In 2012, the Obama administration offered up 285,000 acres of federal public lands in Arizona, California, Colorado, Nevada, New Mexico, and Utah to solar energy exploitation. In 2016, the Obama administration said its Western Solar Plan “keeps the door open, on a case-by-case basis, for the possibility of carefully sited solar projects outside solar energy zones on about 19 million acres in ‘variance’ areas.” Almost nine Yellowstone National Parks could fit into 19 million acres.
While climate change is an existential threat and the world must move rapidly from nonrenewable carbon fuels to carbon-free renewable energy sources, the public lands need not be industrialized to save Earth as we know it.
The Trump administration, while preparing to open up vast public lands acreage to fossil fuel exploitation, isn’t particularly keen on facilitating renewable energy since, well, it’s renewable. Thank the flying spaghetti monster for small favors.
On private or public lands, wind towers and their spinning blades and noise kill birds, bats, and other wildlife. To the degree that we must have them, wind towers should be on private rather than public lands. Wind farms overlapping monoculture farms of wheat, corn, and soybeans do less environmental damage because there is little useful habitat for wildlife in such agricultural monocultures. In contrast, wind farms in biologically diverse habitats on public lands mean death to bighorn sheep, sage-grouse, bats, golden eagles, and many other species.

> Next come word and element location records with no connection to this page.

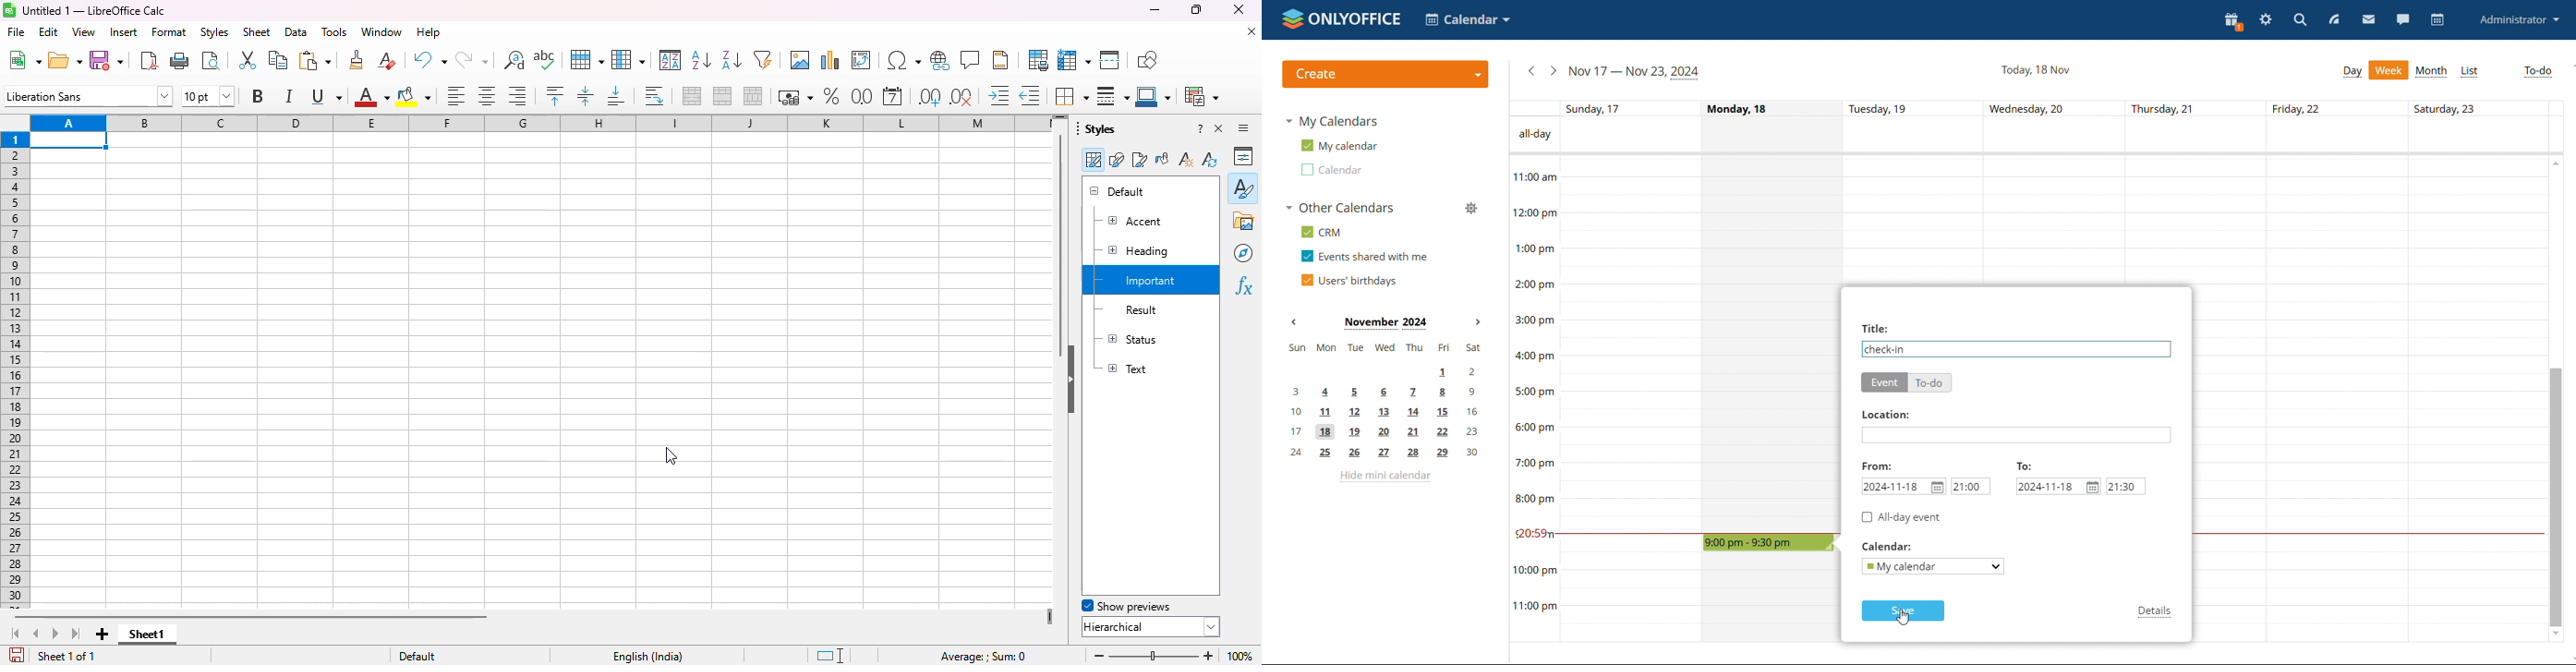 This screenshot has width=2576, height=672. I want to click on print, so click(180, 59).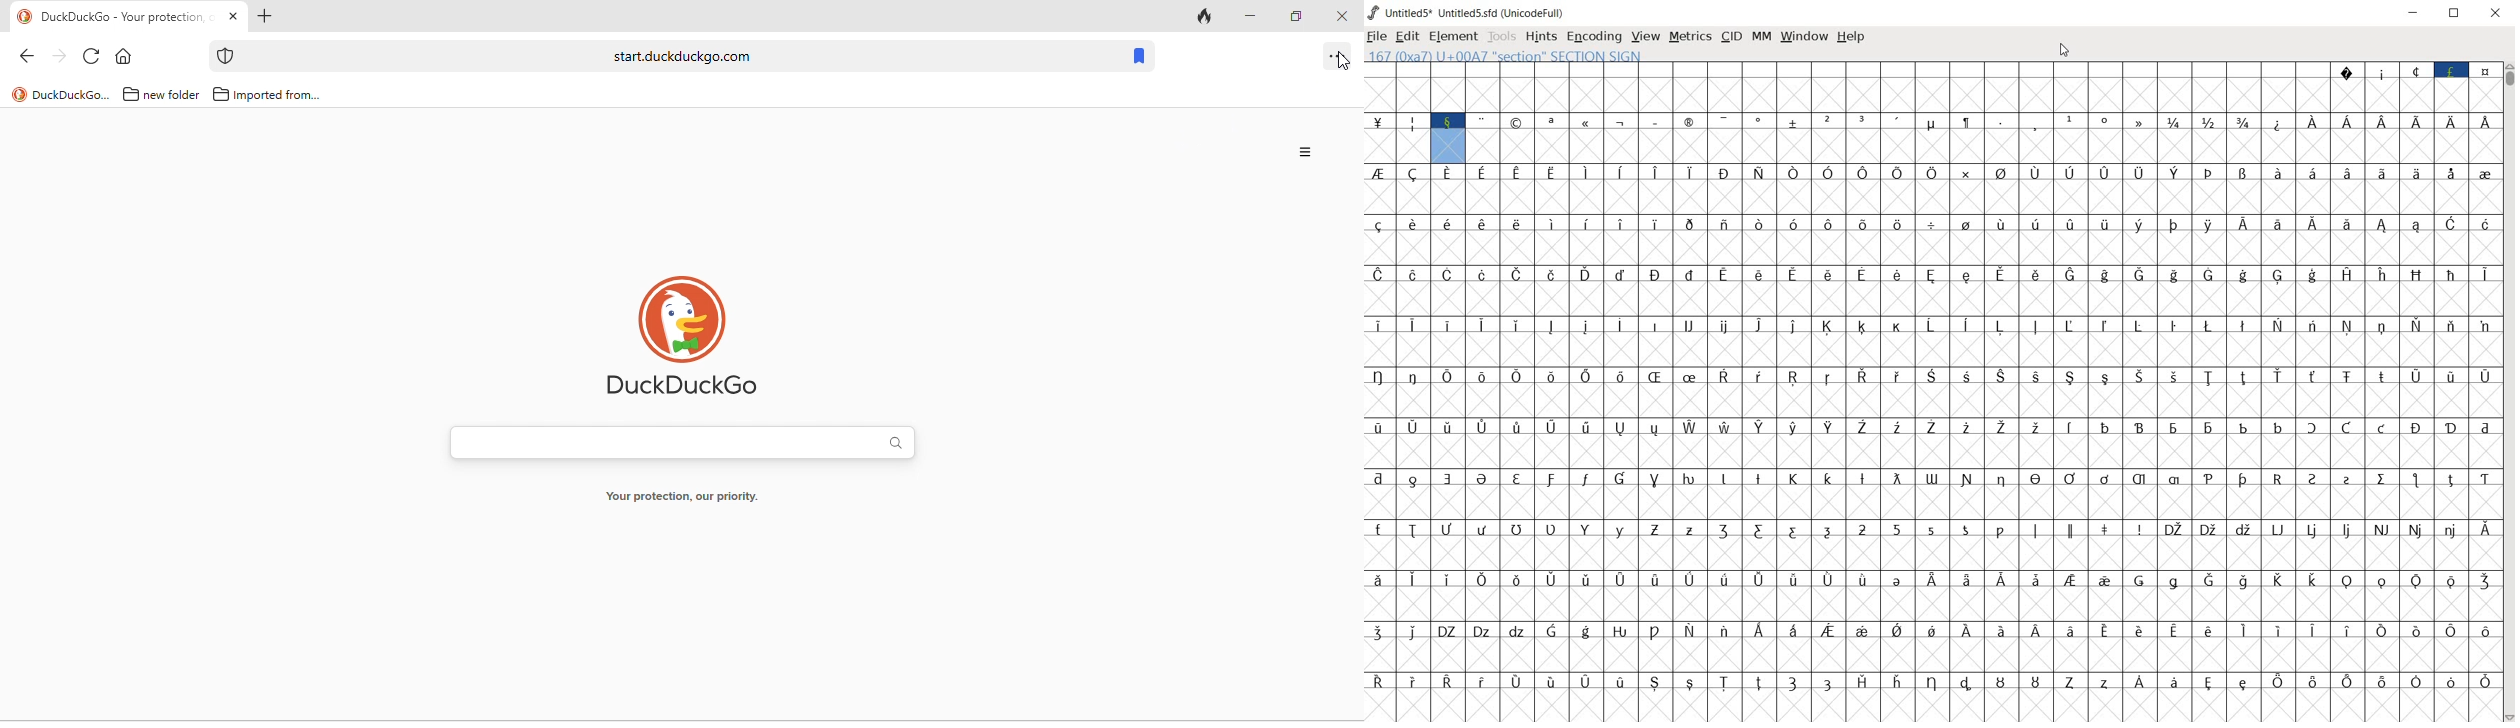 The image size is (2520, 728). I want to click on accented characters, so click(1708, 647).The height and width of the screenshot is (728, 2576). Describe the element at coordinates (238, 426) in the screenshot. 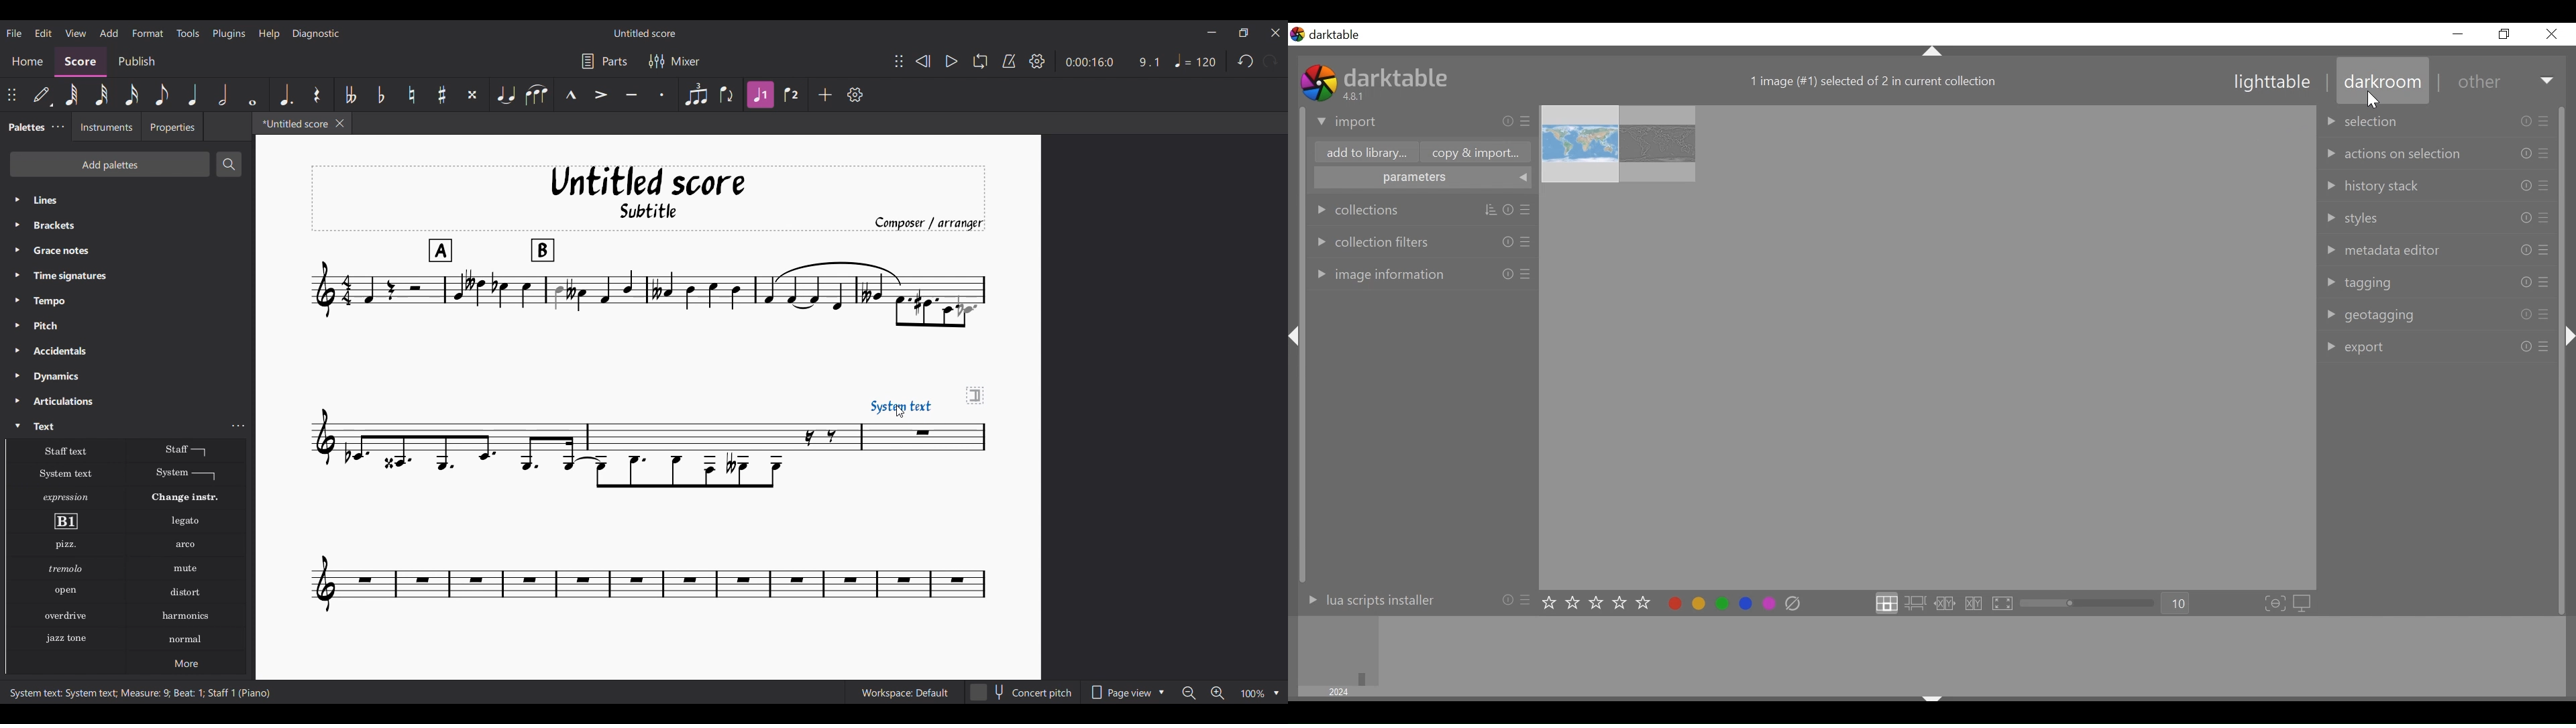

I see `Text settings` at that location.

The National Renewable Energy Laboratory estimates that 39 percent of the nation’s electricity can be produced on existing roofs using today’s solar technology. Better and less-expensive photovoltaic panels and batteries are here now and are still coming. In addition, off-the-shelf technologies to reduce demand for electricity mean we won’t need to replace every nonrenewable kilowatt-hour with a renewable kilowatt-hour.
Besides terrorizing native wildlife, disturbing vegetation and marring the view, utility-scale (very large centralized generation) facilities—be they producing “green” electrons from renewable or “brown” electrons from nonrenewable energy—and their large power lines are vulnerable to terrorists. No self-respecting terrorist is going to bother to take out the 7 kilowatts of photovoltaic panels on my roof.
Another advantage of lots of small-scale distributed energy production is that when homeowners and businesses both small and large invest in photovoltaic panels, they reduce their energy costs, if not also make money. Wouldn’t you rather not pay your electric utility as much money—or better yet, have it pay you?
If very-large-scale photovoltaic arrays are needed, plenty of sites are available on nonfederal lands, including farmland ruined by saline irrigation water and chemically toxic brownfields unsuitable for other uses. Any large parcel of federal public land that has little or no public value but is valuable for solar energy production because it’s both sunny and near existing power lines should be auctioned off to the highest bidder, and the proceeds should be used to acquire other higher-conservation-value land in the area.
As Keep It in the Ground is the right mantra for fossil fuels, Keep It in the Town is the correct refrain for renewable energy.
While photovoltaic panels can happily and profitably live on roofs in town, bighorn sheep, desert tortoises, and sage-grouse cannot.